- THE DATA:
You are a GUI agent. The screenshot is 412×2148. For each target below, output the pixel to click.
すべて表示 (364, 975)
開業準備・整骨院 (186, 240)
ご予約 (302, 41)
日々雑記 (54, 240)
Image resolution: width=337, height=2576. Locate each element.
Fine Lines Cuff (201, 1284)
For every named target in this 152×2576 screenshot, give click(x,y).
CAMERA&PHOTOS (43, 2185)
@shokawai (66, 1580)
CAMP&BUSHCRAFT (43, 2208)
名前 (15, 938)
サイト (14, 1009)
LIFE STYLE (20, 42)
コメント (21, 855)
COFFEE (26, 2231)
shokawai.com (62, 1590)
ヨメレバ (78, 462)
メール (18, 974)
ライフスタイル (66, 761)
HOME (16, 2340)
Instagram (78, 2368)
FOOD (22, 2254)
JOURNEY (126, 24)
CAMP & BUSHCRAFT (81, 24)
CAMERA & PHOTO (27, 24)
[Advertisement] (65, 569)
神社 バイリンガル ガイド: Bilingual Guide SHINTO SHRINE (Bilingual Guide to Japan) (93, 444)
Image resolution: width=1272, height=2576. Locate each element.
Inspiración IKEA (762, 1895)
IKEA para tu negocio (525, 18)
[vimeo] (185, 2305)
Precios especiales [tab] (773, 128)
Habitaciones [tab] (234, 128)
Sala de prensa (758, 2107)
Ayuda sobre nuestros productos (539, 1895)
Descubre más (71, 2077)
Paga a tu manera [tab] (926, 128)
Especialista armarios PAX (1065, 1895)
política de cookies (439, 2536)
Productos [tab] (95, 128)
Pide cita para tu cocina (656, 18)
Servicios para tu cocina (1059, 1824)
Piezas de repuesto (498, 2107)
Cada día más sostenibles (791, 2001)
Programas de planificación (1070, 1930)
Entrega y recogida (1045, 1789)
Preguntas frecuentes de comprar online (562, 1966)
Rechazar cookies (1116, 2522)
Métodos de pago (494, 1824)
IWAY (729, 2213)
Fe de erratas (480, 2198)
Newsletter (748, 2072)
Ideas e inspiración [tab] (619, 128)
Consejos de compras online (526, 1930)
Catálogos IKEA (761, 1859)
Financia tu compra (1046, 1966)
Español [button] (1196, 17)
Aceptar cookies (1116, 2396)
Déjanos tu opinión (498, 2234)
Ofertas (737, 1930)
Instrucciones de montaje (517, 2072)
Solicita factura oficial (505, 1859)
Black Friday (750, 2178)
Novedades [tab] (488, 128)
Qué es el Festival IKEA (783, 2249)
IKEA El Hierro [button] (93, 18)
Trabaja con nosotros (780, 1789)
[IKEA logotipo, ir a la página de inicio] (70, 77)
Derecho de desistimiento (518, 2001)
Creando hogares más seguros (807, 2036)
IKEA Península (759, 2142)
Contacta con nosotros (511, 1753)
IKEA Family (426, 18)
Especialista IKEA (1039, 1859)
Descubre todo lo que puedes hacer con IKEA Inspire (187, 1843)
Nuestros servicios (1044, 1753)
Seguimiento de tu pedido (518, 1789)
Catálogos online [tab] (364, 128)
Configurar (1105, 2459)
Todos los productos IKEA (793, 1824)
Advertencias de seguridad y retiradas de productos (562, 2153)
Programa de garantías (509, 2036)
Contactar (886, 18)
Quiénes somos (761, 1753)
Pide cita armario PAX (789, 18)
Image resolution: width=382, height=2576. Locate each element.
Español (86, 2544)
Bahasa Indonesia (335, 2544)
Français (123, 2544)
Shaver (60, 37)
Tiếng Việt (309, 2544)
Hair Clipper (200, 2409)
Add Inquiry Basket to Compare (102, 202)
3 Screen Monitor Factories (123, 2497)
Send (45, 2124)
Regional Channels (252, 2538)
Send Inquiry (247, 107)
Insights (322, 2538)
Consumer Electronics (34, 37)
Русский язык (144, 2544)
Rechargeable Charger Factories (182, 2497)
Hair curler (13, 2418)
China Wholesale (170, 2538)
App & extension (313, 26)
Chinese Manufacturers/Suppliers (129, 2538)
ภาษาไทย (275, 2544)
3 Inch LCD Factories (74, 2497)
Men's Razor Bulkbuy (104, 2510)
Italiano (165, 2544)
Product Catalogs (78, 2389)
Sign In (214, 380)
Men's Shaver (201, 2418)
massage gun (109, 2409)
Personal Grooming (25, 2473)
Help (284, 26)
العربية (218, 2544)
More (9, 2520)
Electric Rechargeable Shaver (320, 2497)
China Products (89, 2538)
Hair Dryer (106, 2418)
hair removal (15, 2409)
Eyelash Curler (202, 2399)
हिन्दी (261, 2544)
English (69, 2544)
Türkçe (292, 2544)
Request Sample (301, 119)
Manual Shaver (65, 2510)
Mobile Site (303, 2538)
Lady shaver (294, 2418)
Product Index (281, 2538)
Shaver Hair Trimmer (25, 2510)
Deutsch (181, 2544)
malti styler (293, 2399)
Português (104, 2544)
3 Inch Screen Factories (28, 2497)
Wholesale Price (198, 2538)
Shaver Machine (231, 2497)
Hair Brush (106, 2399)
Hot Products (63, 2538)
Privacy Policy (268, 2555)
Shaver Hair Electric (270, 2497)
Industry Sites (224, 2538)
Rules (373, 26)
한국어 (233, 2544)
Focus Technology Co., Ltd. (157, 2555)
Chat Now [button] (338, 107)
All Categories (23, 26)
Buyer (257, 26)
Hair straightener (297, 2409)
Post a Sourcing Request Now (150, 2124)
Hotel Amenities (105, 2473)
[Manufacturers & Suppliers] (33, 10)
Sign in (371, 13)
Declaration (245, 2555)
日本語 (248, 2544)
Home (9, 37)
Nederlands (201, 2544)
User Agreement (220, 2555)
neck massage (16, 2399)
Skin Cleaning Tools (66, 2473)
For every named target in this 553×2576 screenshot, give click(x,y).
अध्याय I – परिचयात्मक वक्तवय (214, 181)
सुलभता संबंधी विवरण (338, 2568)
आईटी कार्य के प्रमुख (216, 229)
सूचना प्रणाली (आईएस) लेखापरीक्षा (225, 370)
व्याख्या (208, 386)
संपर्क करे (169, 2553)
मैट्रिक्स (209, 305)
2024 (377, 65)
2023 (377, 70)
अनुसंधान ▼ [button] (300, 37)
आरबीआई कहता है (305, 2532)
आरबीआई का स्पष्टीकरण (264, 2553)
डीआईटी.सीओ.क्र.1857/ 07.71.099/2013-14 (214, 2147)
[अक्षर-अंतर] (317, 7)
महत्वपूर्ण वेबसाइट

- WHAT TO WORK ON:
Tally the lines of the data that contain the word "every", and give only that tally.

- EXPECTED OUTPUT:
2